Engineers can simplify high-temperature automotive designs while helping improve signal isolation and in-vehicle network performance, the manufacturer said.
DALLAS—Texas Instruments (TI) recently introduced what is reported to be the industry’s first digital isolator that is qualified to the Grade 0 ambient operating temperature specification of the Automotive Electronics Council (AEC)-Q100 standard. The ISO7741E-Q1 offers a 1.5-kVRMS working voltage and supports temperatures up to the Grade 0 maximum of 150°C, according to a release from TI.
Texas Instruments said in the release that the new isolator enables engineers to better protect low-voltage circuitry from high-voltage events in hybrid electric vehicle (HEV) and electric vehicle (EV) systems and avoid having to design-in cooling systems to reduce temperatures to below 125°C—the maximum temperature Grade 1-qualified integrated circuits (ICs) can support.
In addition, when implementing controller area network flexible data rate (CAN FD) communications in system designs, engineers can increase in-vehicle network (IVN) signal protection and reach by using the ISO7741E-Q1 with the new TCAN1044EV-Q1 Grade 0 CAN FD transceiver, the company said in the release.
Grade 0-qualified ICs meet the requirements of the AEC-Q100’s highest temperature grade (-40°C to 150°C) and are designed to help engineers simplify design of HEV/EV systems in harsh environments, such as 48-V HEVs, where the co-existence of internal combustion engines and battery systems can heat the air around ICs beyond 125°C. With reliable performance up to 150°C, TI’s new Grade 0 devices, the ISO7741E-Q1 and the TCAN1044EV-Q1, can be placed in high-temperature areas of HEV/EV systems without increasing bill of materials or design complexity, TI said.

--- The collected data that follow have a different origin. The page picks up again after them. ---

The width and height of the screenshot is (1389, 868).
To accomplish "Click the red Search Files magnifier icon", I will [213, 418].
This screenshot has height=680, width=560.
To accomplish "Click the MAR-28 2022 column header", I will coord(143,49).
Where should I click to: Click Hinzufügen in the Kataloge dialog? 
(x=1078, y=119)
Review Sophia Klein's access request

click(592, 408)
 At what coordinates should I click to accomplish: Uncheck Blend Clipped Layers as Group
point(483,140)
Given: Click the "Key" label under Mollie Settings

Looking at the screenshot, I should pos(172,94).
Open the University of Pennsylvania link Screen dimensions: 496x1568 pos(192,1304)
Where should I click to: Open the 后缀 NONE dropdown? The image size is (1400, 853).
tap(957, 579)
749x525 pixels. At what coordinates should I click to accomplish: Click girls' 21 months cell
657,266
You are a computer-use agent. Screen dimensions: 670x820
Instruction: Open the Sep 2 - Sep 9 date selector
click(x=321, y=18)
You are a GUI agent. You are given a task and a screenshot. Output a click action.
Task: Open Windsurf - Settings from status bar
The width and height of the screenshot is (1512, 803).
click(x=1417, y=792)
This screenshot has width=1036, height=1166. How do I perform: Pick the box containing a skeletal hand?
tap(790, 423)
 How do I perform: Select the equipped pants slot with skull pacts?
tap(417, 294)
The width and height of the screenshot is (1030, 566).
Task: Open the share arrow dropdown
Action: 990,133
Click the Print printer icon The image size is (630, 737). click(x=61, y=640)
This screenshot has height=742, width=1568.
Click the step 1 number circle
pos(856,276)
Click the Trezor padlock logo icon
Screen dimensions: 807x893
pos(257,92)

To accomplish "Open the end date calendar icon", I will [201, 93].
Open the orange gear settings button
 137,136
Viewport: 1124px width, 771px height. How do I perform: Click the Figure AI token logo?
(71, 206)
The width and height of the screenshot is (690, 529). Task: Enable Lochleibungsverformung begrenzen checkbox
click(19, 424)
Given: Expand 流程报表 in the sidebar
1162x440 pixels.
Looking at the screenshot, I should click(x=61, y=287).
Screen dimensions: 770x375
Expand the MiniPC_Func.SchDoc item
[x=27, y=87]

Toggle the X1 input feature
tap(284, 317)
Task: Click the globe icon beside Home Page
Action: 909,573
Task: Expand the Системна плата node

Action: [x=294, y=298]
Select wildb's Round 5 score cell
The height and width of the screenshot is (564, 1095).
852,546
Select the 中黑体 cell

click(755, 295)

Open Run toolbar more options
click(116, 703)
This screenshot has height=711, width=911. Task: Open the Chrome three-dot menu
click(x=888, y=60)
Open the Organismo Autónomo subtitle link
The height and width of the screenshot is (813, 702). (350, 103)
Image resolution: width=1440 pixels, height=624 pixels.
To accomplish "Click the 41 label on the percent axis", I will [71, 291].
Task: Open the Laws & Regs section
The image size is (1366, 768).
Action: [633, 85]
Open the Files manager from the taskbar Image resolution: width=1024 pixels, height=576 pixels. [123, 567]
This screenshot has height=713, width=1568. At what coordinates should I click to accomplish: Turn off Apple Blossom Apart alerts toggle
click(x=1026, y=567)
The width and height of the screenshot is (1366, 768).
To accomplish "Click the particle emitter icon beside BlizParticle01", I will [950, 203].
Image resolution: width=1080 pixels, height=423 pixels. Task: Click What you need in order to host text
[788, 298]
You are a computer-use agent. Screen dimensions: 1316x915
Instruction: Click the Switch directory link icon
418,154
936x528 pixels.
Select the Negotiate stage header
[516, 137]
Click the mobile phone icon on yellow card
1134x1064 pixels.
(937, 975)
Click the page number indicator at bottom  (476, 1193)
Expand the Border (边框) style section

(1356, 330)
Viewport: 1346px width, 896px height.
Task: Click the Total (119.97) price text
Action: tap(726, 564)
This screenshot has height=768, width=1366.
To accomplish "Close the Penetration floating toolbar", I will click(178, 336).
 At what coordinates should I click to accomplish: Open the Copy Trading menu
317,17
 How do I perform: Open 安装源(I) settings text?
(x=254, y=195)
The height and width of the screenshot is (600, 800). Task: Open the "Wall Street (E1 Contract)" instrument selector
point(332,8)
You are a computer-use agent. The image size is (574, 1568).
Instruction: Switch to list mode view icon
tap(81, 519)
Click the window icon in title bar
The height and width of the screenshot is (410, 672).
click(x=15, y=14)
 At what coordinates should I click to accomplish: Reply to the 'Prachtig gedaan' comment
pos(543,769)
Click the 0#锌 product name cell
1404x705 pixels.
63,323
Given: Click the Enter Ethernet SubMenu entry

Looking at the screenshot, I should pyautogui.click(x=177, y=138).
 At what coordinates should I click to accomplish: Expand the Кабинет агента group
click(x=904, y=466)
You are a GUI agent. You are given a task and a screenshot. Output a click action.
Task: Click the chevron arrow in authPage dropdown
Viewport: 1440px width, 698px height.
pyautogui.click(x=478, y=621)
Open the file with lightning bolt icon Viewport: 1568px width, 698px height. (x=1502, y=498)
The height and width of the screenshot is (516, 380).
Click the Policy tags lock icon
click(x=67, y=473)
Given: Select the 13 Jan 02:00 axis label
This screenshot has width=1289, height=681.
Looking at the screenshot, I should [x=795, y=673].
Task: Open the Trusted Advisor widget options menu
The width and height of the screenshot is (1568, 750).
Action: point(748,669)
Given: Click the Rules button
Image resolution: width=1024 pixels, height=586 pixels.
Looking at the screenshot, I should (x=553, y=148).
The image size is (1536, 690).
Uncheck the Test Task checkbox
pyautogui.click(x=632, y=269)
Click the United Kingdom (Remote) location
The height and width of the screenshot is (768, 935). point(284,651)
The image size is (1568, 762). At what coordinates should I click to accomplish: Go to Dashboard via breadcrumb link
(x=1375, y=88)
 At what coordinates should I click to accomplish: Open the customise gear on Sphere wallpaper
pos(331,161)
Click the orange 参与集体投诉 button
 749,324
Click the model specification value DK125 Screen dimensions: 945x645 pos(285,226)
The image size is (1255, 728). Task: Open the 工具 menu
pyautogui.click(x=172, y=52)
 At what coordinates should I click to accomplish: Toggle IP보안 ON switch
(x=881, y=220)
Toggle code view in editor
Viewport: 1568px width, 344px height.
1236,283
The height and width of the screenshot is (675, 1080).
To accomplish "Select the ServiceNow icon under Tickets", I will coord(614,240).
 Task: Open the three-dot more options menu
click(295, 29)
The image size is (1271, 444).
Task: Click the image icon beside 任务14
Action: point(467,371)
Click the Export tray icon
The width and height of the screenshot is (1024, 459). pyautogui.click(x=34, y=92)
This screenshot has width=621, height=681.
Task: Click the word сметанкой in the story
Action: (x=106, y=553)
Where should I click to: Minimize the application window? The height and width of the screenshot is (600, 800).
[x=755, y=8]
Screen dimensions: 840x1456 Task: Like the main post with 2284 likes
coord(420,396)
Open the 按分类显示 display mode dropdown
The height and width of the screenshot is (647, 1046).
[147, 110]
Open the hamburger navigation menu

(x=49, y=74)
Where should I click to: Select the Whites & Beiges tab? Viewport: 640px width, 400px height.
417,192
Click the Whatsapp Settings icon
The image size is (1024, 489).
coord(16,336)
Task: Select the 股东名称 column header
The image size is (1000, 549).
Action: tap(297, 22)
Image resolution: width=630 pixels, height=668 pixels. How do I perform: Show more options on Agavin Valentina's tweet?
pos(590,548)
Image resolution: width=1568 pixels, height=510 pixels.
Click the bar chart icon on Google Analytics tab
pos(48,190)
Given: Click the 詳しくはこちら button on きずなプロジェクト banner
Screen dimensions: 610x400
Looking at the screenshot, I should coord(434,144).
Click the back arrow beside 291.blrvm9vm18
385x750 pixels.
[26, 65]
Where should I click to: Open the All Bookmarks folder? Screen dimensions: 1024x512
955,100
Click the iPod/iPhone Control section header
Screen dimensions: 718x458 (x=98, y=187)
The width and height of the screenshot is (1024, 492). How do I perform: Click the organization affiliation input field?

The ISO7741E-Q1 uses TI’s capacitive isolation technology to provide the industry’s highest working voltage of 1.5 kVRMS and an isolation voltage of 5 kVRMS, enabling engineers to achieve more reliable operation of HEV/EV powertrain and HVAC systems that require signal transmission across an isolation barrier, such as starter generators, cooling fans, and traction inverters. The device is said to provide additional system-level protection in harsh automotive environments due to its high typical common-mode transient immunity of ±100 kV/µs and a ±8-kV International Electrotechnical Commission (IEC) 61000-4-2 contact discharge protection.
By combining the ISO7741E-Q1 and the TCAN1044EV-Q1 in CAN FD bus designs, engineers can meet the International Organization for Standardization (ISO) 11898-2:2016 timing standard for high-speed automotive communications, allowing for extended reach and reliability of signals across IVNs without diminishing data rates, according to TI.
Texas Instruments (www.ti.com) engineers, manufactures, tests, and sells analog and embedded semiconductor chips. The company’s products are at work in virtually every type of electronic system, from connected cars and intelligent homes to self-monitoring health devices and automated factories.